Takeshi Hiramoto, Wataru Nemoto, Takeshi Kikuchi, Norihisa Fujita

Research output: Contribution to journalArticle

13 Scopus citations

Abstract

G protein-coupled receptors constitute a large family of homologous transmembrane proteins that represents one of the most important classes of confirmed drug targets. For novel drug discovery, the 3D structure of target protein is indispensable. To construct hypothetical 3D structures of G protein-coupled receptors, several prediction methods have been proposed. But none of the them has confirmed a correct ligand binding site.
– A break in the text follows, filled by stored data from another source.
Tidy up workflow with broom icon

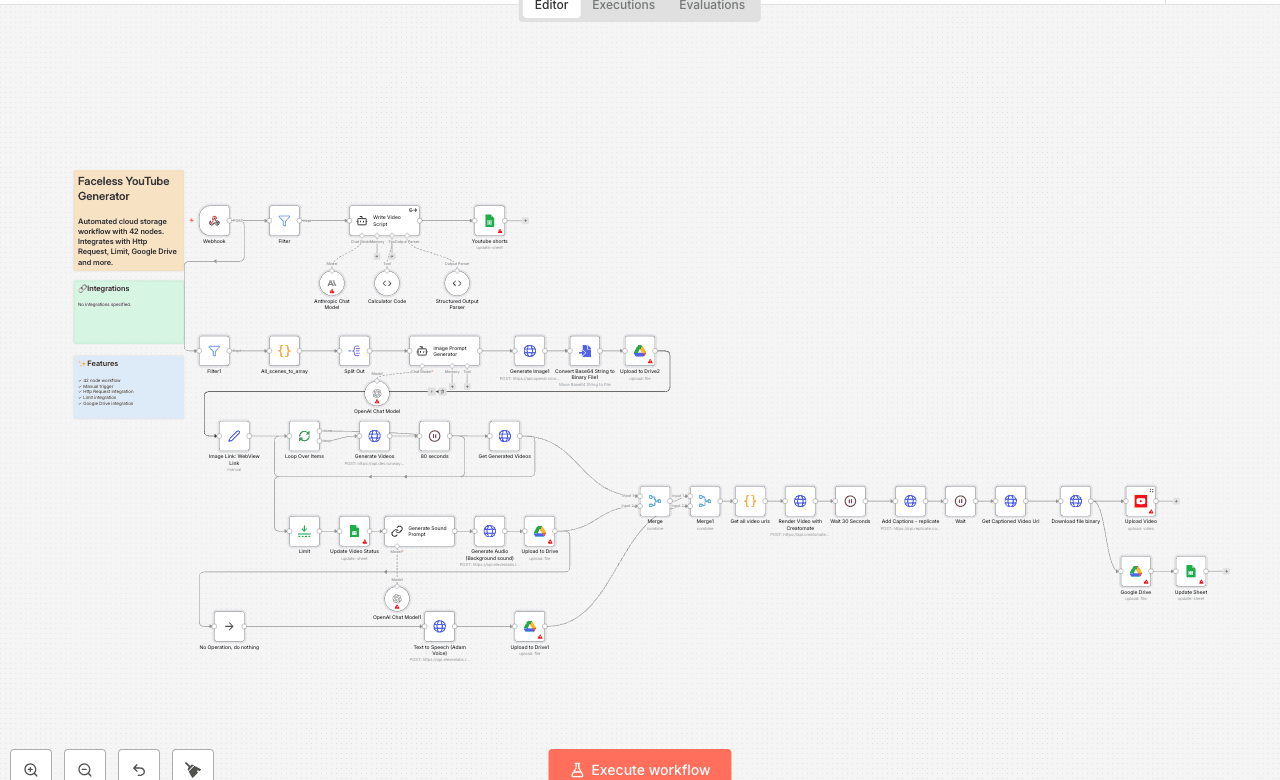coord(193,769)
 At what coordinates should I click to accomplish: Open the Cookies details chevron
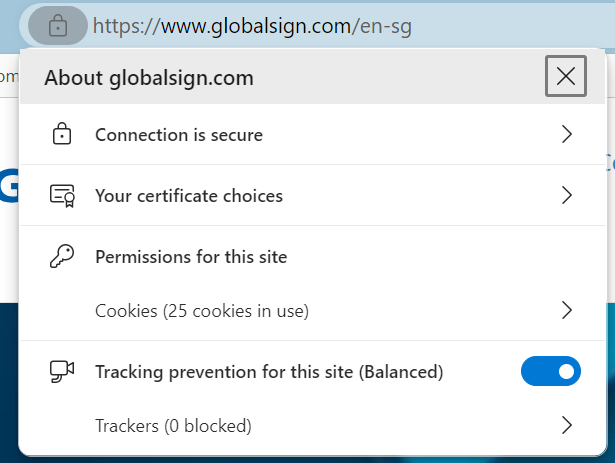[x=567, y=310]
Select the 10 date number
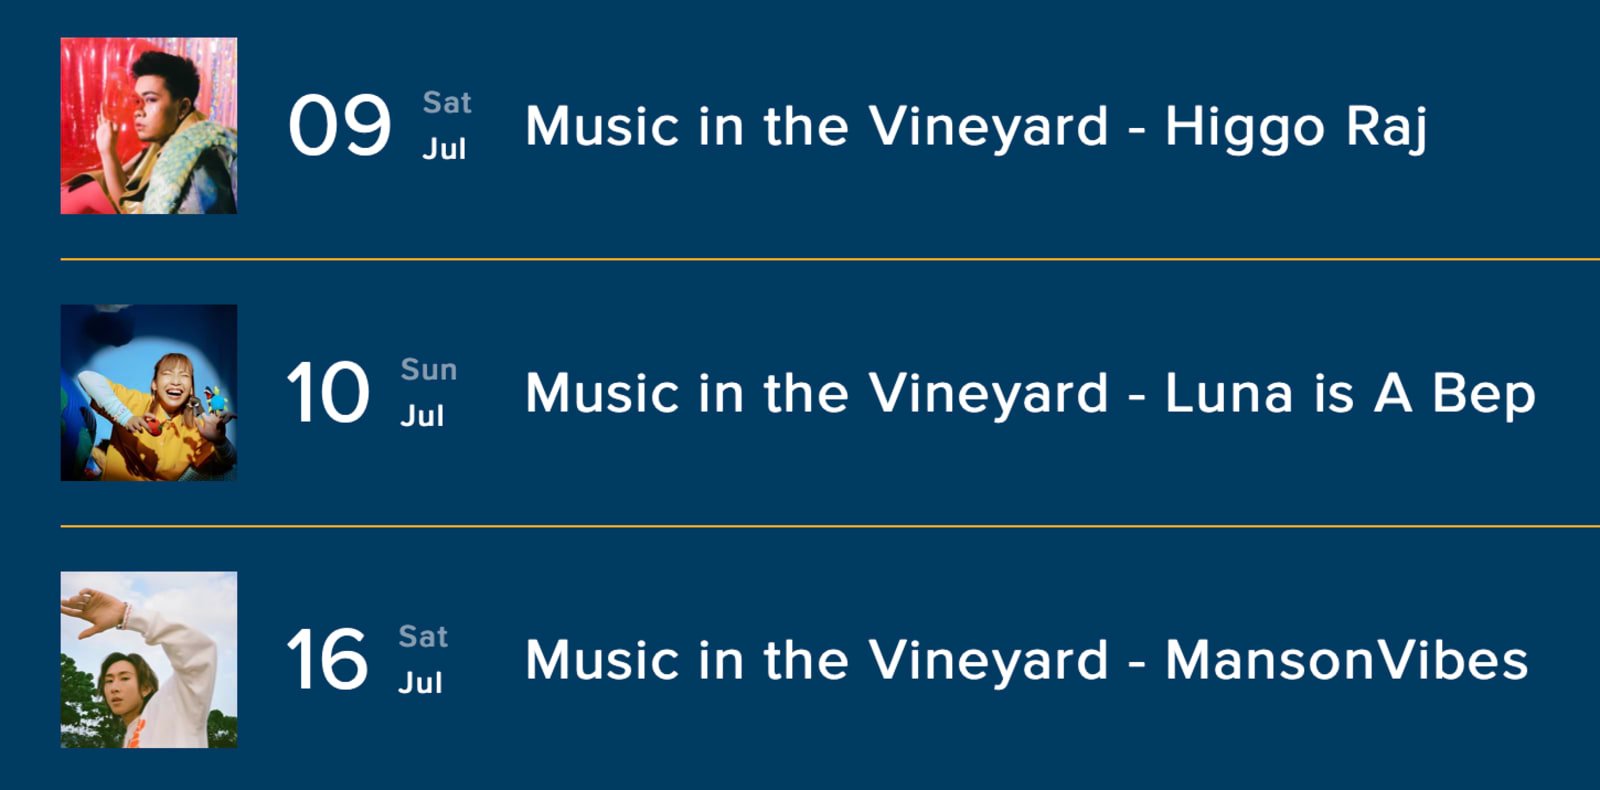 point(328,392)
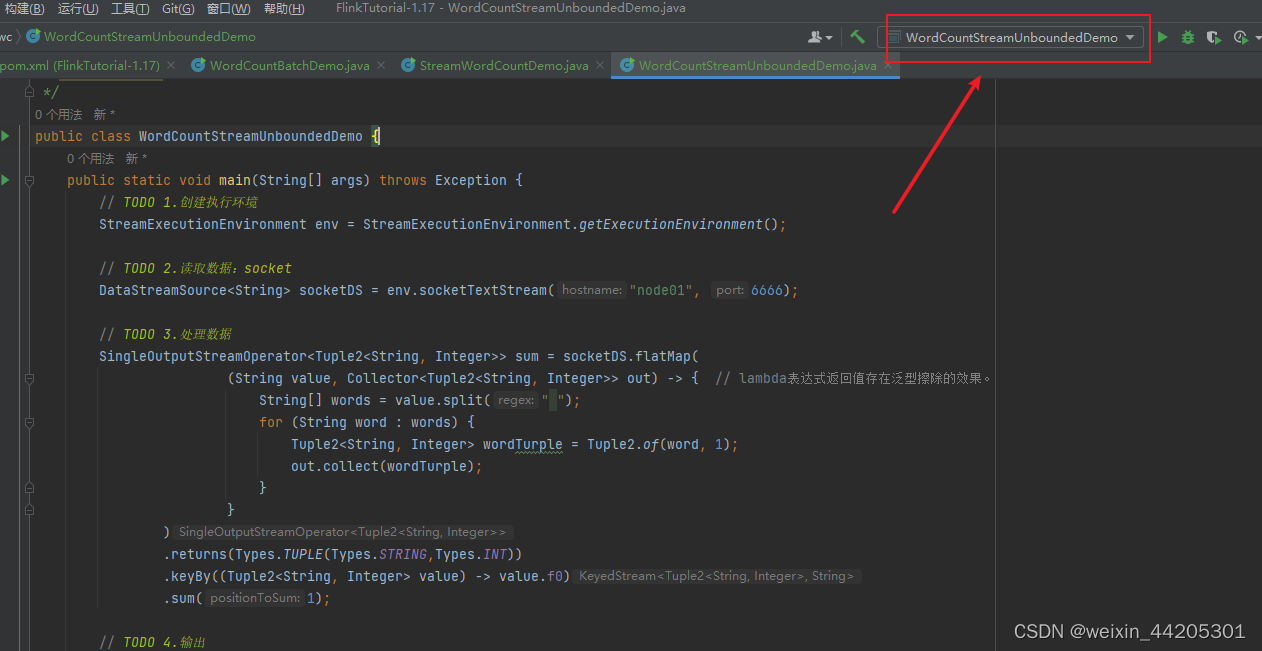1262x651 pixels.
Task: Click the profiler run icon at top right
Action: point(1240,36)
In this study we constructed the 3D structure of bovine rhodopsin using the prediction method proposed by Donnelly et al., with some modification. We found that our 3D model showed a good agreement with the reported retinal binding site. Using the similar method, we constructed the 3D structure of the P2Y1 receptor; one of the G protein-coupled receptors, and showed a binding site of an endogenous ligand, ADP, on the basis of the 3D model and in vitro experimental data. These results should be valuable for design of a specific antagonist for P2Y1 receptor.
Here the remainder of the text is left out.